25. When the scan is completed, the concentration results are displayed, copy and paste the results data as required.

To create a new method:

From the top tool bar select application:

Then select the type of method you would like to create: scan, conc, etc.

To create a scan method click on scan.

A dialog window will open and a message will be displayed saying “cannot open file” disregard this message.

Before defining the method parameters go to the top tool bar and select file – save,

Name and save the method.

Now proceed to define the method parameters.

Save the method once all parameters are defined.

1. In the file window, choose the type. Choose scan to start with.

2. Turn on auto save, change the start and end wavelength if necessary, and enter any method information in the dialog box at the bottom.

3. Click the “inst” tab. Change the ordinate mode if desired but the rest should not need to be changed.

4. Click the “sample” tab. Remember to put a number after the filename or your previous file will be over-written. Enter the number of samples you will be running in the dialog box. Change the “result filename” and the “sample identity” for each sample.

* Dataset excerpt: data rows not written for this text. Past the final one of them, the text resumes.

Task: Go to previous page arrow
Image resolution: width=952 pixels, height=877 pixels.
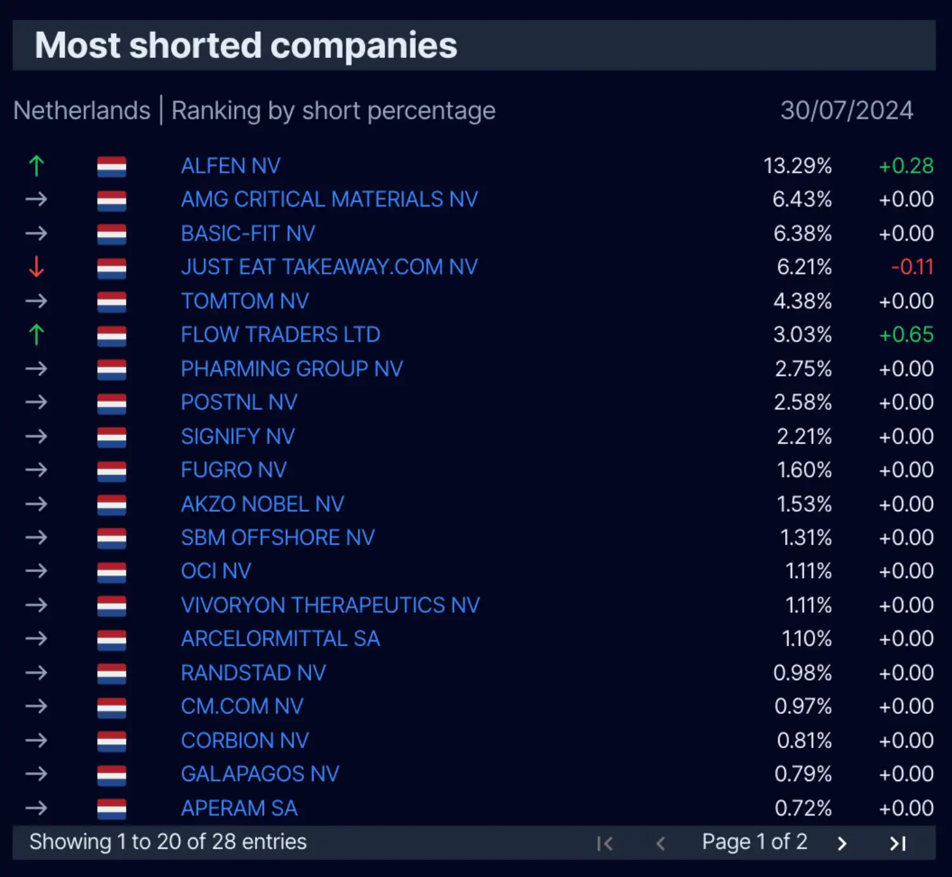Action: coord(661,843)
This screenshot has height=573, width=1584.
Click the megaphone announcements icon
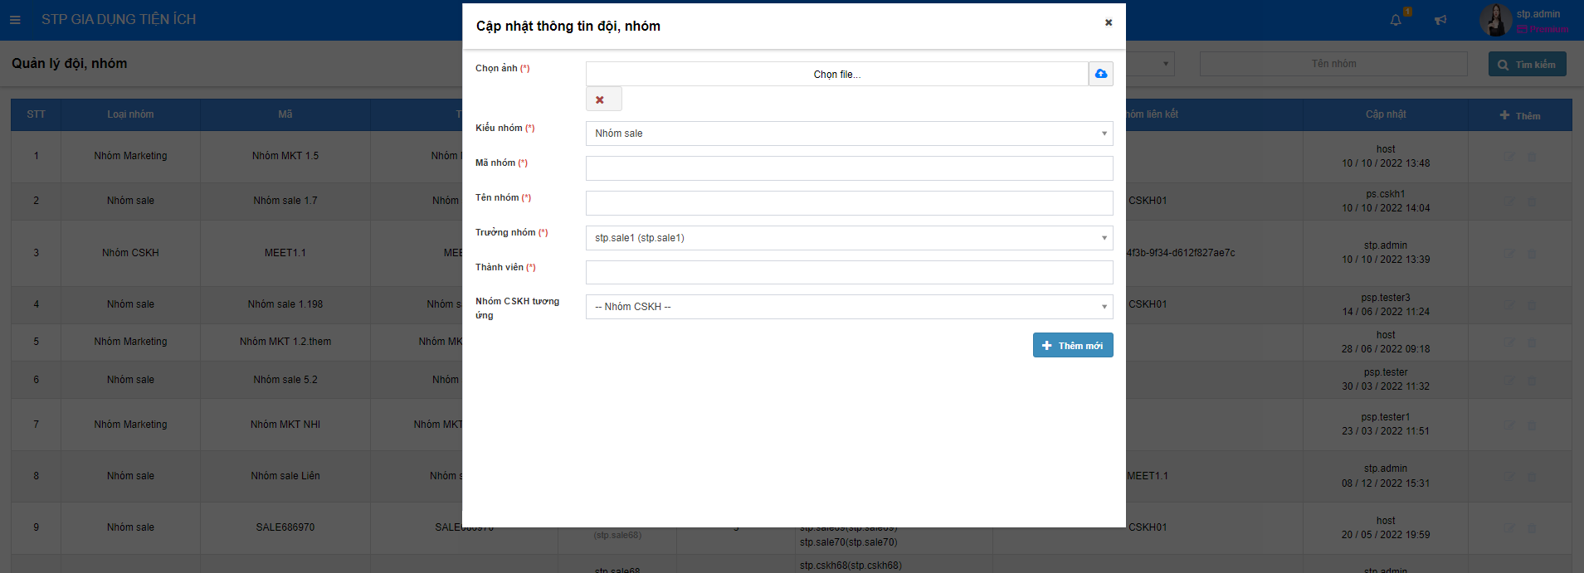tap(1440, 20)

5. Click “save as” and enter a file name in the “filename” dialog box.

a. Select “Auto zero on start”.

6. Click “Use next autoinc.filename” to automatically save with filename plus three digits.

Shut Down

1. Exit the UV WinLab program. Do not turn off the computer.

2. Open the sample compartment cover and remove samples and cells.

3. Label and properly store any chemicals you plan on keeping in the lab.

4. Clean up cells and any spills.

5. Close the sample compartment cover.

6. Switch off the spectrophotometer.